EXCERPT:
The Court warned Plaintiffs of this consequence. See Order 2, FN 1 (ECF No. 100) (“With this amendment, the Court specifically finds that Plaintiffs have pleaded their best case, and so no further amendments will be allowed.” And “[t]he Court further notes that because Plaintiffs have now pleaded their best case, any future dismissal secured by any defendant will be with prejudice.”) (Rutherford, J.); Order 2 (ECF No. 161) (“The court also warns Plaintiffs against filing any further motions to amend pending the court's ruling on the outstanding motions to dismiss. The court cannot conduct the necessary evaluation of their pleading and the Defendants' pending motions to dismiss if the pleadings continue to change. Failure to follow the orders of the court may result in the imposition of sanctions under Rule 41(b) of the Federal Rules of Civil Procedure, including monetary sanctions, or any other sanctions the court deems appropriate.”) (Lindsay, J.).

TASKS AND EXERCISES:
a) In the excerpt on the court's warnings to Plaintiffs, under which rule of the Federal Rules of Civil Procedure could failure to follow the court's orders lead to sanctions?
b) Continue the excerpt on the court's warnings to Plaintiffs from where it stops.

ENTRIES SHOWN:
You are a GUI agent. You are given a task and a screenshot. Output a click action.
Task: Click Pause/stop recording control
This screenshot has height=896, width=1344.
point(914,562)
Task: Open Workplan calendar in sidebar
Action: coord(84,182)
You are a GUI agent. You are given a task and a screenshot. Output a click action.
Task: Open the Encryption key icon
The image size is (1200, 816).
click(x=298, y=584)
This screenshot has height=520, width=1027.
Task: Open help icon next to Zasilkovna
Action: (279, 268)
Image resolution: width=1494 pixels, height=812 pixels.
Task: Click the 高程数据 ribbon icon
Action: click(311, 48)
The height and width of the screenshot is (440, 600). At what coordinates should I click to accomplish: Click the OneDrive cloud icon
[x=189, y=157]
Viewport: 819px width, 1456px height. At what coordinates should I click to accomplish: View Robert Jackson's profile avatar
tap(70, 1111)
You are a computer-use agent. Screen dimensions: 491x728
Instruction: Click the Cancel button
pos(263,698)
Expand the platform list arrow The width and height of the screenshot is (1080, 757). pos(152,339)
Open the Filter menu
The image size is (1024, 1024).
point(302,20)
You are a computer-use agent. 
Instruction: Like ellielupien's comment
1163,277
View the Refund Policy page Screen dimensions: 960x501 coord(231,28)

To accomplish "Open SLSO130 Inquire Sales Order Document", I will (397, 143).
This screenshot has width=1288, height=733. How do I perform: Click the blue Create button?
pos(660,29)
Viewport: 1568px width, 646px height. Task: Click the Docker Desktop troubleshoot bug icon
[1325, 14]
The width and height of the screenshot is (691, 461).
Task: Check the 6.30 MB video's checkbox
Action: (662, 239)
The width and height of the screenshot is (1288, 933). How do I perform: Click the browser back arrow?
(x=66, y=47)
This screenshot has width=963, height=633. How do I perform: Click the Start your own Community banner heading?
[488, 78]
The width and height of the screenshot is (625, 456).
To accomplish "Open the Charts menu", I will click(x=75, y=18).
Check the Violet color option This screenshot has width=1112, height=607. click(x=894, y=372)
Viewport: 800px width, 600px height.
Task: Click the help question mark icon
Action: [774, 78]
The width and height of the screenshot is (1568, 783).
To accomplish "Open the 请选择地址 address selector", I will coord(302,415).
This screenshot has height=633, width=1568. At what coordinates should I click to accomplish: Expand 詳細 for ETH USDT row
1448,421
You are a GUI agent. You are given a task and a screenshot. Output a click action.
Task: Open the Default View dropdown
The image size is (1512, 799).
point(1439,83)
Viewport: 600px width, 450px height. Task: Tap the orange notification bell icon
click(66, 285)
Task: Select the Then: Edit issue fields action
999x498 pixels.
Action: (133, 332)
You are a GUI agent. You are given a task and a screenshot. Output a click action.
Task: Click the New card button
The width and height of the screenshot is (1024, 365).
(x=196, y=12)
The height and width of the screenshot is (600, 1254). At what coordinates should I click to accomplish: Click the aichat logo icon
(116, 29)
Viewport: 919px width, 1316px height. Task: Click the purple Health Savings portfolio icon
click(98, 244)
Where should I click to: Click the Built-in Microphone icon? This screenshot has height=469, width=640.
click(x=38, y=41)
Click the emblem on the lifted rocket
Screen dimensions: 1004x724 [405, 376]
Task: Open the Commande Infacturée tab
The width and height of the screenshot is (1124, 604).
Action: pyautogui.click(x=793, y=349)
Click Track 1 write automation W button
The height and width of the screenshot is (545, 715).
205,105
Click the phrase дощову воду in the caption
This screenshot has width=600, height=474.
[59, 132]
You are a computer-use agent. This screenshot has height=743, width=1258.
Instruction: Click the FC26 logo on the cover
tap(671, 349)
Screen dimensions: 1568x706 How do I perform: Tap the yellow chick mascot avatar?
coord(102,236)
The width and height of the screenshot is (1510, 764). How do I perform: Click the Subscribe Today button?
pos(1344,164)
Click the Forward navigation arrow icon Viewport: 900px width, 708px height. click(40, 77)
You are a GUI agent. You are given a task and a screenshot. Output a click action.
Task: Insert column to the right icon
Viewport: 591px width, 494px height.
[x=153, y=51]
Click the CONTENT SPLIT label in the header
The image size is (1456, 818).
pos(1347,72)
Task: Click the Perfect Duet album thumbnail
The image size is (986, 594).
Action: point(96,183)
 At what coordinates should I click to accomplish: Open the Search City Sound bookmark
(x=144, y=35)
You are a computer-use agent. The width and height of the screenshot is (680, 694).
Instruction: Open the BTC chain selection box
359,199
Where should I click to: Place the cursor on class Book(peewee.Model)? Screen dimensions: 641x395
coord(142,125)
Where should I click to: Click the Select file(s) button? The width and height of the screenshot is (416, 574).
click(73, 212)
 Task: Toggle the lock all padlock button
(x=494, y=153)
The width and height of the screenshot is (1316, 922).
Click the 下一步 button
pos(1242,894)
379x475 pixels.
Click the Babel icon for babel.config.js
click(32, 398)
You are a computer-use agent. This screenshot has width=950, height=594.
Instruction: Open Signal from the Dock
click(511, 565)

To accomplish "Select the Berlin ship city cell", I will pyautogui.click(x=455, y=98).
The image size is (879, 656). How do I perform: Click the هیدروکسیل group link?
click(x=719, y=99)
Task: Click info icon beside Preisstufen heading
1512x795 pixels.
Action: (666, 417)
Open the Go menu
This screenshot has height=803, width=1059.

EXPECTED OUTPUTS:
a) Rule 41(b).

b)
Recommendation
The District Court should GRANT Citigroup, Inc.'s Motion to Dismiss (ECF No. 171) and DISMISS with prejudice all of Plaintiffs' claims against Citigroup, Inc.
SO RECOMMENDED.
INSTRUCTIONS FOR SERVICE AND
NOTICE OF RIGHT TO APPEAL/OBJECT
The United States District Clerk is directed to serve a true copy of these findings, conclusions, and recommendation on the parties. Pursuant to Title 28, United States Code, Section 636(b)(1), any party who desires to object to these findings, conclusions, and recommendation must serve and file written objections within 14 days after being served with a copy. A party filing objections must specifically identify those findings, conclusions, or recommendation to which objections are being made. The District Court need not consider frivolous, conclusory, or general objections. A party's failure to file such written objections to these proposed findings, conclusions, and recommendation will bar that party from a de novo determination by the District Court. See Thomas v. Arn, 474 U.S. 140, 150 (1985). Additionally, any failure to file written objections to the findings, conclusions, and recommendation within 14 days after being served with a copy will bar the aggrieved party from appealing the factual findings and legal conclusions of the Magistrate Judge that are accepted by the District Court, except upon grounds of plain error. See Douglass v. United Servs. Auto. Ass'n, 79 F.3d 1415, 1417 (5th Cir. 1996) (en banc).